_What is needed_: Taking the line with "Task: Click the black" as the first, copy every line through the end of the records below exactly. Do not include pictures.

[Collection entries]
*** Begin section ***
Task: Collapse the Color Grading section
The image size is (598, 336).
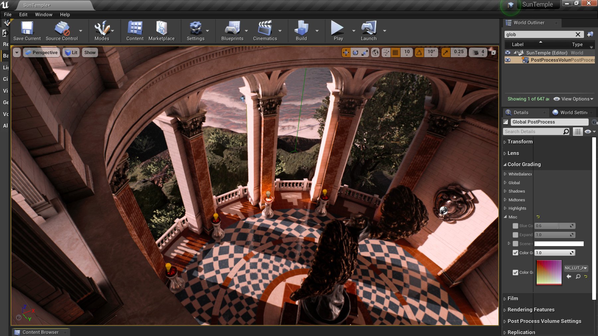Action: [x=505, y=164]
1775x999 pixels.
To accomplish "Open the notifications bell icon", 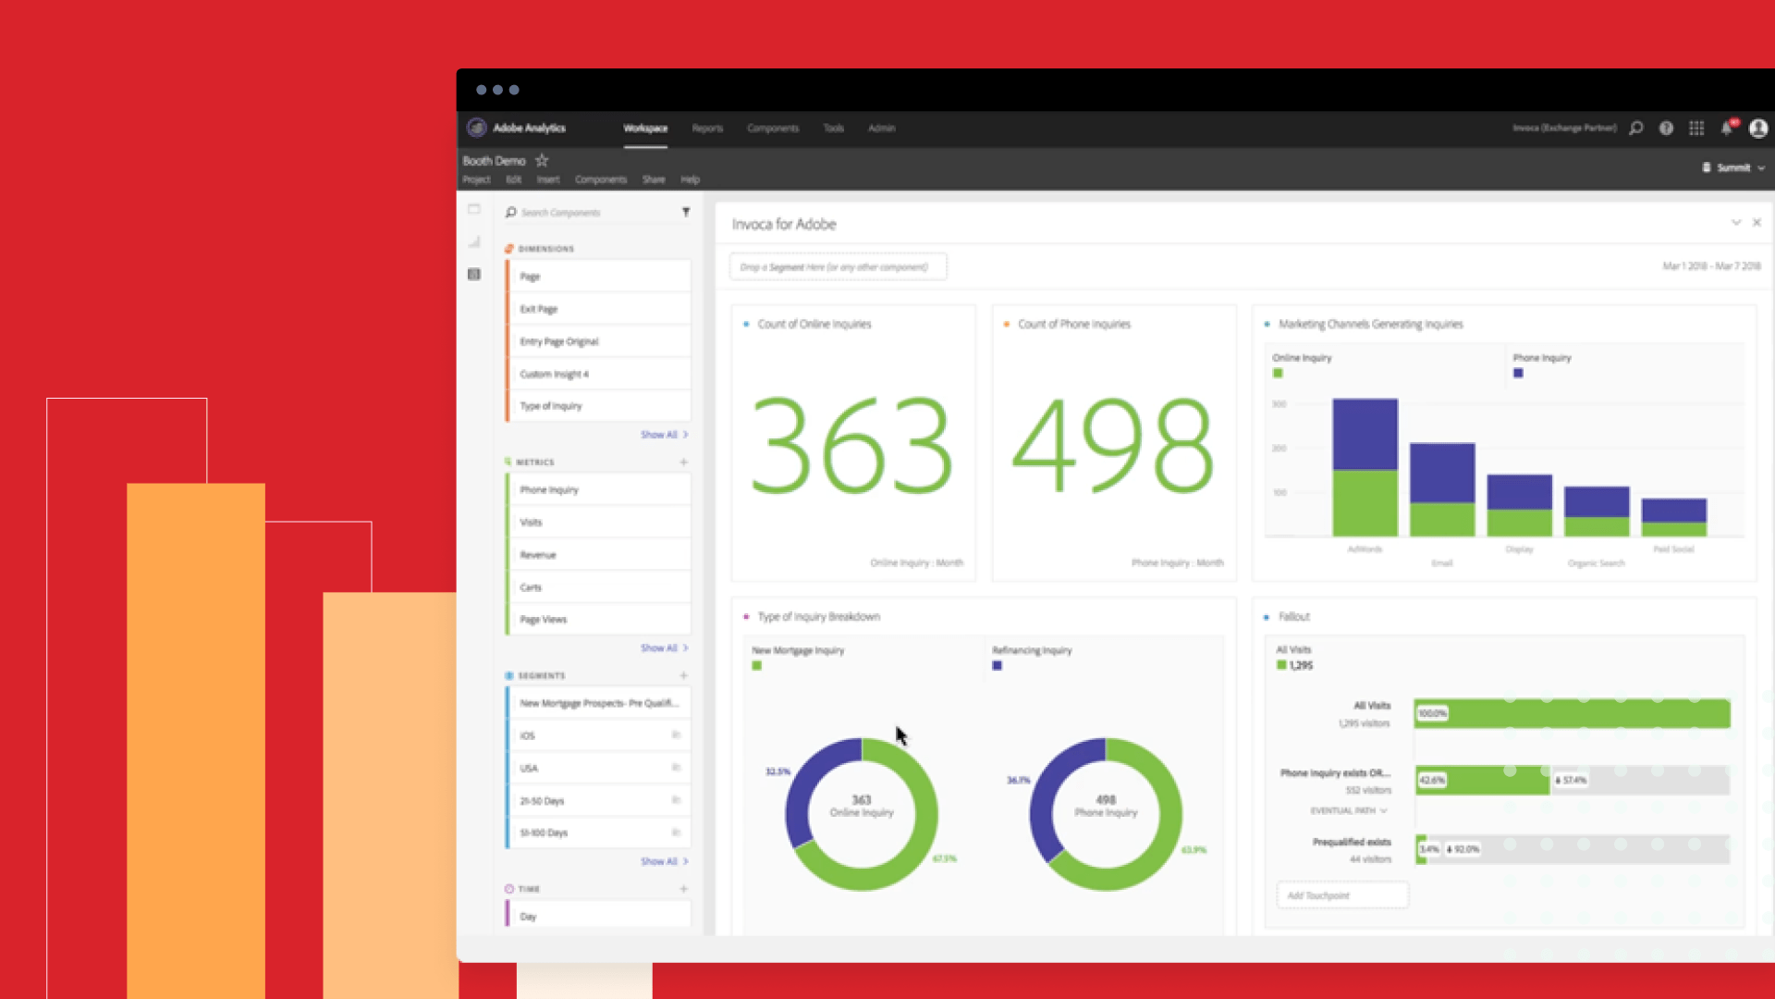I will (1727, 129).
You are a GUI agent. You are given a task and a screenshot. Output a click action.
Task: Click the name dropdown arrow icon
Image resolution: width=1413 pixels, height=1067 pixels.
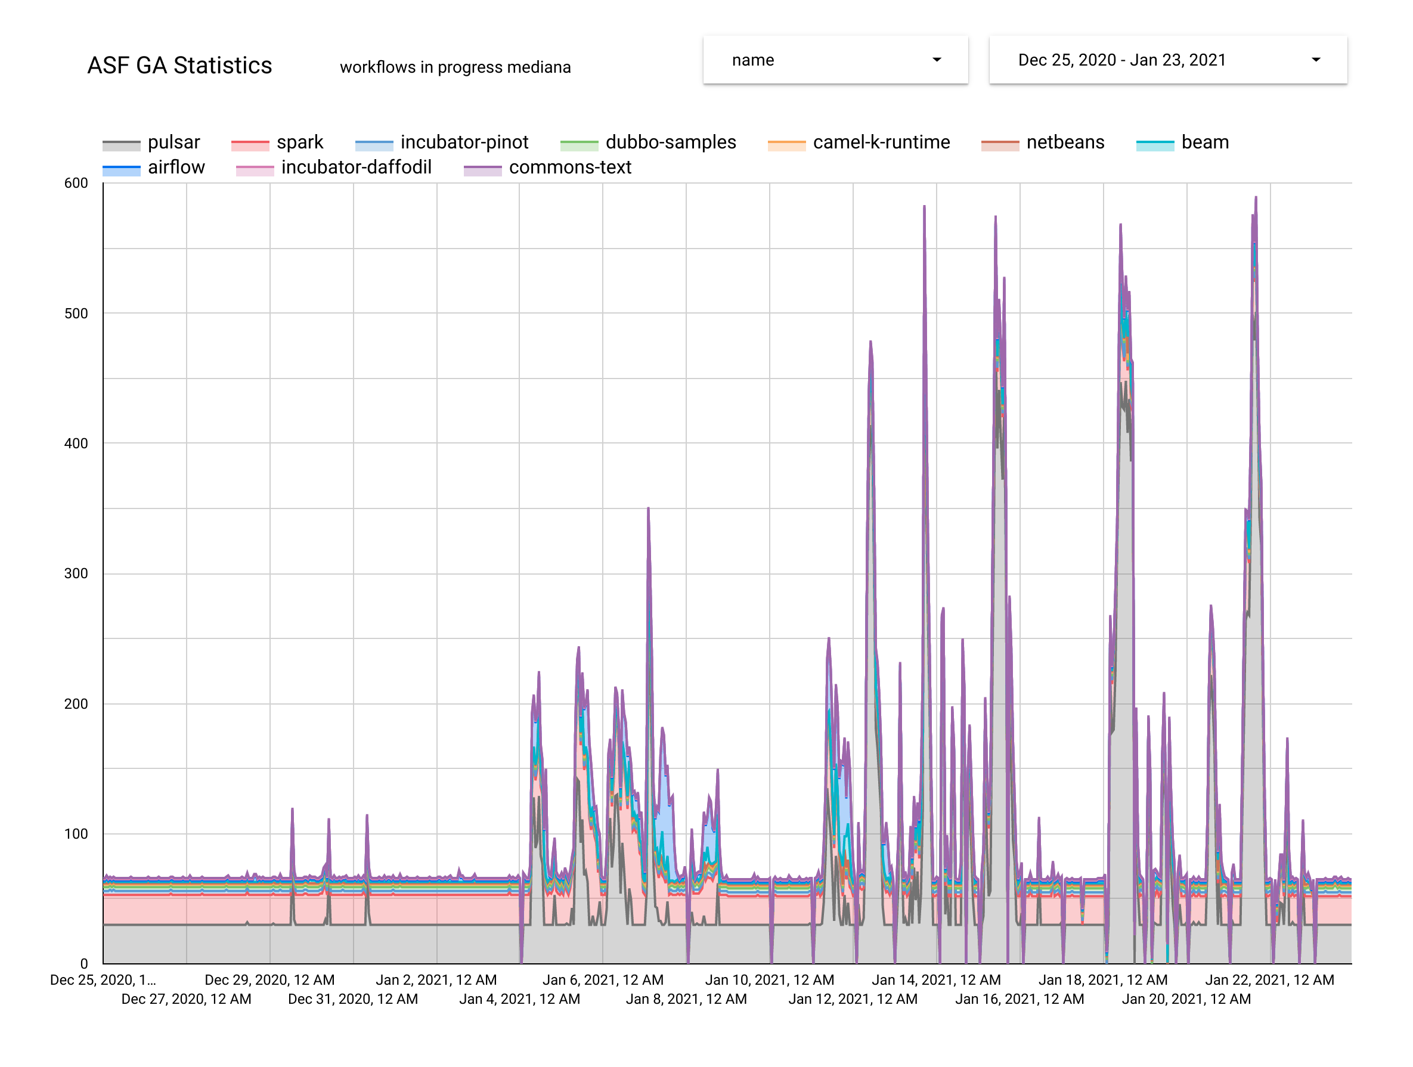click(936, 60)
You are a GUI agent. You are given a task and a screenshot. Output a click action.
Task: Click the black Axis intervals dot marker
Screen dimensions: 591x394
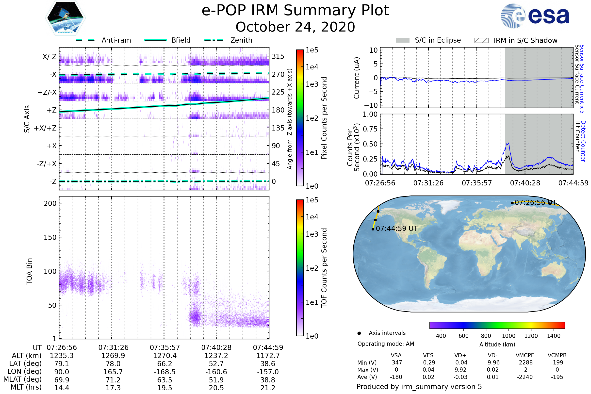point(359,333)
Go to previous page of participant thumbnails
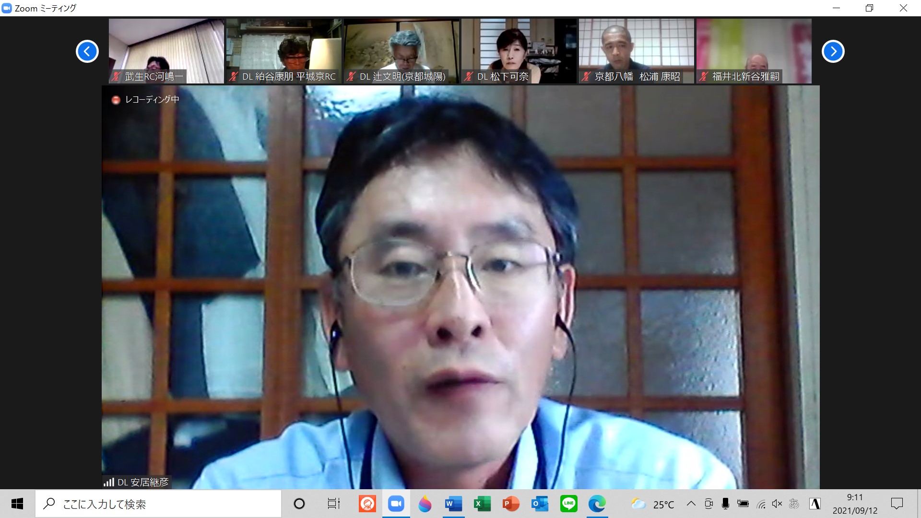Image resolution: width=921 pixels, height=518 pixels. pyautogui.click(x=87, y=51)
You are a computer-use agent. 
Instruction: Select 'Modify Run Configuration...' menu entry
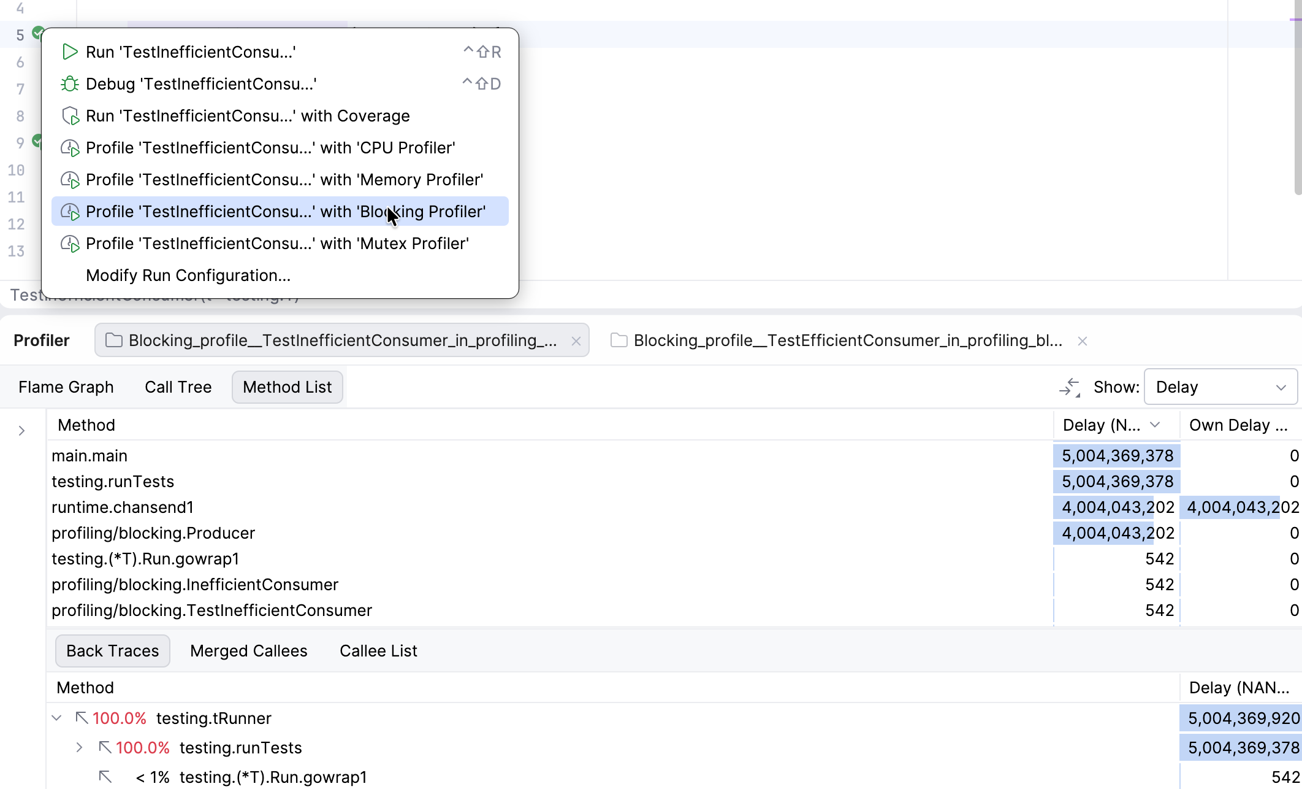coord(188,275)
*** End section ***
_Problem solution_:
Task: Click the black Axis intervals dot marker
Screen dimensions: 591x394
point(359,333)
Go to previous page of participant thumbnails
Image resolution: width=921 pixels, height=518 pixels. pyautogui.click(x=87, y=51)
You are a computer-use agent. 
Instruction: Select 'Modify Run Configuration...' menu entry
coord(188,275)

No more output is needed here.